I'm curious about how AWS Fargate is implemented as a serverless compute engine. Is it more like a microVM, similar to AWS Lambdas, or does it actually run on EC2 instances within containers? I have a feeling it's not microVM unless I'm using the firecracker-containerd container runtime. If that's true, then why can't daemonsets be run? It seems like it should only make sense if it operates on shared EC2 instances, but I'm not entirely sure.

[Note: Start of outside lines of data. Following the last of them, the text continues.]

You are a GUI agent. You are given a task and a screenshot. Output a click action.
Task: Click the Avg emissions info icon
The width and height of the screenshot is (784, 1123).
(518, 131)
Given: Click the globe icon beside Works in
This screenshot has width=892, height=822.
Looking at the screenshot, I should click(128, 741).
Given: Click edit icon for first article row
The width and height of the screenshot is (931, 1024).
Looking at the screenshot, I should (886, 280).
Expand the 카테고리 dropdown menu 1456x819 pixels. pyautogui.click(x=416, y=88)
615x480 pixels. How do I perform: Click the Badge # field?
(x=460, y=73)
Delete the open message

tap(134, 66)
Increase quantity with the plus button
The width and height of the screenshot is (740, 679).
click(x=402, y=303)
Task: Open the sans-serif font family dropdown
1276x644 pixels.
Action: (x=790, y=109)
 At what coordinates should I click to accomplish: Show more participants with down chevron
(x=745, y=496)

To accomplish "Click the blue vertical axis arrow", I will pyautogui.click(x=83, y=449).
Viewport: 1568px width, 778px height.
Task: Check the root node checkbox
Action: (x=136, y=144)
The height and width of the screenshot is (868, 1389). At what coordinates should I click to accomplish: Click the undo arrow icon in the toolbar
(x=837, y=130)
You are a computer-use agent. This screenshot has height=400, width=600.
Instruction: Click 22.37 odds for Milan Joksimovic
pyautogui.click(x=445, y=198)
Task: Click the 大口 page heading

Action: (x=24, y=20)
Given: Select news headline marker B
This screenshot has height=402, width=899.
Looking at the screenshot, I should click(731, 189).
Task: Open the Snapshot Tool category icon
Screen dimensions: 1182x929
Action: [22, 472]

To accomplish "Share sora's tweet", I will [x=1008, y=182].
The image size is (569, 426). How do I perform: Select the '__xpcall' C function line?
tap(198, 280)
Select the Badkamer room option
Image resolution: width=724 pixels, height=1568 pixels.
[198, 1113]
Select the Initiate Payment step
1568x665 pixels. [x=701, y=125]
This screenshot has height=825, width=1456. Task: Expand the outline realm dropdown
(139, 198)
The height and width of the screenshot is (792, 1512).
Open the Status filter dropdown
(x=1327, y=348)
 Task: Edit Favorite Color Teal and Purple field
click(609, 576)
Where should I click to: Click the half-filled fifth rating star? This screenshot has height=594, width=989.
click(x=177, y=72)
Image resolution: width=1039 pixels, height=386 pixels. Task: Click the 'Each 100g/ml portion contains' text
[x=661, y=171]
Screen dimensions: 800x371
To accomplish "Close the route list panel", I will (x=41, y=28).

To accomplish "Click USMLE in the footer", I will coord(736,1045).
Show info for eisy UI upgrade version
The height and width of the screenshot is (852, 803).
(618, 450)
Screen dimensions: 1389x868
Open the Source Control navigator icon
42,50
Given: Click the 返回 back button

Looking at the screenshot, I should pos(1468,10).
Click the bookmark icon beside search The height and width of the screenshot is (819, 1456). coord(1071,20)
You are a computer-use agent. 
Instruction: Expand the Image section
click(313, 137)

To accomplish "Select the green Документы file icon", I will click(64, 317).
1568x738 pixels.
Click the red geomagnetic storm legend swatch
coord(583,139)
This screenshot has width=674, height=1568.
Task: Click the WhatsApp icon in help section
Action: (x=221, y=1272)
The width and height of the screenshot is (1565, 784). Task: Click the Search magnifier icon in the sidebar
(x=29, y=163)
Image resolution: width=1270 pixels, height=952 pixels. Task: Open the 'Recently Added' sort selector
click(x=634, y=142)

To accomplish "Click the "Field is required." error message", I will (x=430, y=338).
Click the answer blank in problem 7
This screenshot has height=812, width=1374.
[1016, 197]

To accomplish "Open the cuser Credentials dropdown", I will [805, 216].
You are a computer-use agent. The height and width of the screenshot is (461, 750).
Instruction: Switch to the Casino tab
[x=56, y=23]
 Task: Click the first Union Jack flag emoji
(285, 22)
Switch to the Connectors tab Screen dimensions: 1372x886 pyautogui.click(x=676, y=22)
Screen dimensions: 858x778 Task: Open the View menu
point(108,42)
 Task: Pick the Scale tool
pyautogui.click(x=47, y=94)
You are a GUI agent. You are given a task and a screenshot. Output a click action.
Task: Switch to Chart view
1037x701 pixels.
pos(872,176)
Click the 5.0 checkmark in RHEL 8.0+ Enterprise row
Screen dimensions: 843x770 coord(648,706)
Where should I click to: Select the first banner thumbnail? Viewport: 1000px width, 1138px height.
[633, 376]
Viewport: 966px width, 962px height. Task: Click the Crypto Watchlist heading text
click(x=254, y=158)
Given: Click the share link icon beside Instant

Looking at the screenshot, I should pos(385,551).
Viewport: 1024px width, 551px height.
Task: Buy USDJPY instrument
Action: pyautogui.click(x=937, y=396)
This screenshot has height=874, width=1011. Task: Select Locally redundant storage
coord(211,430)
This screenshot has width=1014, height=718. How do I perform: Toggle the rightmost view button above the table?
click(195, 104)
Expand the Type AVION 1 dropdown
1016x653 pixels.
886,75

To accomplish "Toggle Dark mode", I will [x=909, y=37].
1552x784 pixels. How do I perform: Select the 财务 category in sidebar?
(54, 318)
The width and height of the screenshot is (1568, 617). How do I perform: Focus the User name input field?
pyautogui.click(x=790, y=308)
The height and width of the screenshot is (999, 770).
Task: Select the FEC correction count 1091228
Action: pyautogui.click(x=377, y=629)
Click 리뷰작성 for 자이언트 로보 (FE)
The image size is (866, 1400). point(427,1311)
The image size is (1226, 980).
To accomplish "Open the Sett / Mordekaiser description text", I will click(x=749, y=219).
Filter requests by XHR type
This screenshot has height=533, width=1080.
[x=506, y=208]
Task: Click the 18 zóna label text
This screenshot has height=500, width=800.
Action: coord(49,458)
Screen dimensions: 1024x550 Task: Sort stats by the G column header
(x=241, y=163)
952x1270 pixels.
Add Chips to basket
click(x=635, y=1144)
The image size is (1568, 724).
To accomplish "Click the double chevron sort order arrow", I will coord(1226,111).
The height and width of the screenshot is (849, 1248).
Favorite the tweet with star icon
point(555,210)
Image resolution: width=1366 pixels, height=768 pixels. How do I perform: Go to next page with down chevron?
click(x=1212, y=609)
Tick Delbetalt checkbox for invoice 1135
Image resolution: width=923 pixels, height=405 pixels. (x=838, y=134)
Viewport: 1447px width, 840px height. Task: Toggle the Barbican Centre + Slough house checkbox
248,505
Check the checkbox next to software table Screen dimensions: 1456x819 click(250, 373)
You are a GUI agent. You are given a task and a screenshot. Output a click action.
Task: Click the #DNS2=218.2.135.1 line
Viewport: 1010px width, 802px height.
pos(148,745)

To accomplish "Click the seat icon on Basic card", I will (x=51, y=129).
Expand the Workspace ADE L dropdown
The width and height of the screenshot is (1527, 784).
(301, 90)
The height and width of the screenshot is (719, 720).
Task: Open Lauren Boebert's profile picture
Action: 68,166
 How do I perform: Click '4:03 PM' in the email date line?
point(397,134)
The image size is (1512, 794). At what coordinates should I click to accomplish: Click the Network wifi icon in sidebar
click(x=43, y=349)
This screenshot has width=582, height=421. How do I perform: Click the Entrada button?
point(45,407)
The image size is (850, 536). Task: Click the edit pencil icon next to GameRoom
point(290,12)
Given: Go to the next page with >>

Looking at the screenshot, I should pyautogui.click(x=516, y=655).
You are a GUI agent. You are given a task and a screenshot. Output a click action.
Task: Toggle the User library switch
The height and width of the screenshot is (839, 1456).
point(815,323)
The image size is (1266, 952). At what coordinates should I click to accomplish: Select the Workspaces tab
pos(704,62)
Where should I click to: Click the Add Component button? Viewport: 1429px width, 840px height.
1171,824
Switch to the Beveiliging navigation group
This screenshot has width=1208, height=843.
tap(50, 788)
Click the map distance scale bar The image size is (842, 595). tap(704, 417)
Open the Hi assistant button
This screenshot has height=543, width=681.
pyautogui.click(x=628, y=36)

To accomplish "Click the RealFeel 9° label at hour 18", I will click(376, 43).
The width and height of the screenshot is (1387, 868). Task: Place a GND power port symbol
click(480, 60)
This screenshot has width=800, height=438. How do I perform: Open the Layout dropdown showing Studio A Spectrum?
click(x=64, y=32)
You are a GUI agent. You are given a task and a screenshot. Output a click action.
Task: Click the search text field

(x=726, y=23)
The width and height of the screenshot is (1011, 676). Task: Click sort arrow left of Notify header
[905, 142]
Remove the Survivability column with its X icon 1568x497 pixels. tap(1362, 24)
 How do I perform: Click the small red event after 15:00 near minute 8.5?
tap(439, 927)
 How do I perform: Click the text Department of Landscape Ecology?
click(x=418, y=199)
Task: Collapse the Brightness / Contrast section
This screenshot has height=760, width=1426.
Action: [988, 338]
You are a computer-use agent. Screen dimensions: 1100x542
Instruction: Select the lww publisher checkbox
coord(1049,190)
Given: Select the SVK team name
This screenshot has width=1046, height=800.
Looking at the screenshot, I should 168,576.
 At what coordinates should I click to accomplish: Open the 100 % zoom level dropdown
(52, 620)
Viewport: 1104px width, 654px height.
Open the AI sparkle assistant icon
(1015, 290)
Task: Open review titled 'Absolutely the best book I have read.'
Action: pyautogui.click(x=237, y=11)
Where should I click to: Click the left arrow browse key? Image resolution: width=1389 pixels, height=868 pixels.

Can anyone explain how it works under the hood?

2 Answers

Answered By CloudGuru99 On

I believe Fargate utilizes both regular EC2 and Firecracker, especially on bare metal instances. There are articles that mention switching the runtime plugin to firecracker-containerd for micromachines, which hints they could be leveraging Firecracker for some workloads. The architecture seems to allow for flexibility in how they deploy containers. I shared a video link that might provide more insight on this topic, which should help clarify some of the confusion around it.

Answered By TechSavvyDude On

AWS Fargate is managed as EC2 instances that run OCI images through ContainerD. Each Fargate task has its own isolated EC2 instance. There’s some debate about whether Fargate uses Firecracker or not—one engineer claims it doesn’t, but other documents suggest Firecracker might be used on larger EC2 instances to increase packing density. So, it really depends on the configuration and specific cases being considered. If you're interested, I ran a project that tested Fargate performance and found a lot of older EC2 instances in use, mainly Intel Xeon processors.